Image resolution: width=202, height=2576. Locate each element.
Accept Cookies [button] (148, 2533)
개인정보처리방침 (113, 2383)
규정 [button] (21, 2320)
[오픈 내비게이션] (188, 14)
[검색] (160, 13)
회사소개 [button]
:::
=== WHAT IS BEING ASKED ===
Search the data and copy each line containing "button".

=== SOLUTION TO THIS TASK ===
Accept Cookies [button] (148, 2533)
규정 [button] (21, 2320)
회사소개 [button]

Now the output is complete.